Text shown ::
============================================================

The invention relates to an oxidation reactor for partial oxidation of a feed stream with an oxygen-containing oxidant stream to give a hydrogen-containing product stream. This partial oxidation may be conducted as a noncatalytic partial oxidation (POX) or as an autothermal reforming (ATR). Useful feed streams here include hydrocarbonaceous streams, but also ammonia-containing streams. According to the invention, the inlet region of the oxidation reactor is configured as a combination of a dome-shaped region with a (frusto) conical region, where the (frusto) conical inlet region merges into the cylindrical section of the oxidation reactor.

Claims

1. An oxidation reactor for partial oxidation of a feed stream with an oxygen-containing oxidant stream to give a hydrogen-containing product stream, comprising: (a) a pressure-rated reactor shell having a longitudinal axis and consisting of a metallic material, where the reactor shell comprises the following sections along the longitudinal axis: (a1) a dome-shaped first section, (a2) a frustoconical second section, (a3) a cylindrical third section, wherein first section has a gastight connection to the second section, and the second section has a gastight connection to the third section; (b) at least one protective layer of a refractory and corrosion-resistant material, mounted within the reactor shell; (c) a void volume as reaction chamber disposed within the protective layer; (d) an inlet for the feed stream, mounted at the pole of the first section, where the inlet is configured as a burner through which the feed stream, the oxygen-containing oxidant stream and a moderator stream can be introduced into the reactor chamber; (e) an outlet disposed at an outlet end of the reactor shell, through which the product stream can be discharged.

2. The oxidation reactor according to claim 1, wherein the first section is of hemispherical configuration.

3. The oxidation reactor according to claim 1, wherein the frustoconical second section has a slope angle between 5 and 30 inclusive relative to the longitudinal axis.

4. The oxidation reactor according to claim 1, wherein the frustoconical second section has a first internal diameter D1 at a narrow end and a second internal diameter D2 at a wide end, where the ratio D1/D2 is between 0.7 and 0.9.

5. The oxidation reactor according to claim 1, wherein the slope of the dome-shaped first section corresponds to the slope of the frustoconical second section at a transition site of the first section and the second section.

6. The oxidation reactor according to claim 1, wherein the reactor shell is surrounded by at least one cooling zone by means of which at least one section of the reactor shell is coolable by means of a fluid cooling medium.

7. The oxidation reactor according to claim 1, wherein there are at least two cooling zones disposed along the longitudinal axis of the oxidation reactor.

8. The oxidation reaction according to claim 7, wherein a common cooling medium flows through the at least two cooling zones.

9. The oxidation reactor according to claim 7, wherein the at least two cooling zones are operable separately and can be assembled and disassembled separately.

10. The oxidation reactor according to claim 1, wherein a portion of the reactor chamber is filled with a bed of a solid particulate catalyst active in respect of autothermal reforming.

============================================================

Data ::
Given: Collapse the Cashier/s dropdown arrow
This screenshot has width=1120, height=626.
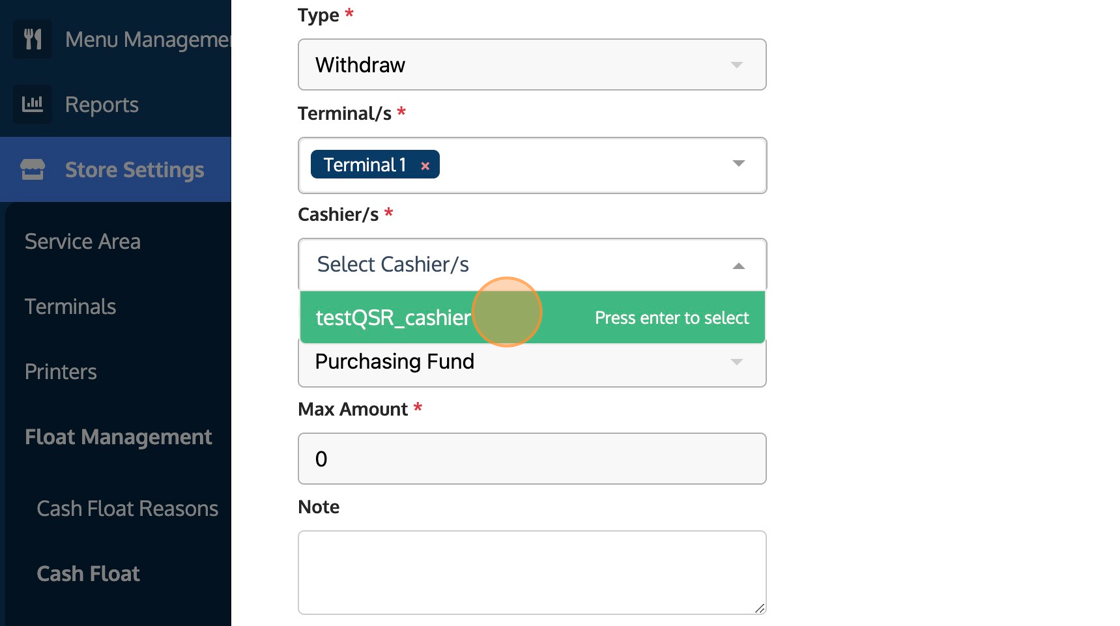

============================================================

Aim of the task ::
Please answer from the oxidation reactor text: what range does claim 4 set for the ratio D1/D2?

Answer to the task ::
Between 0.7 and 0.9.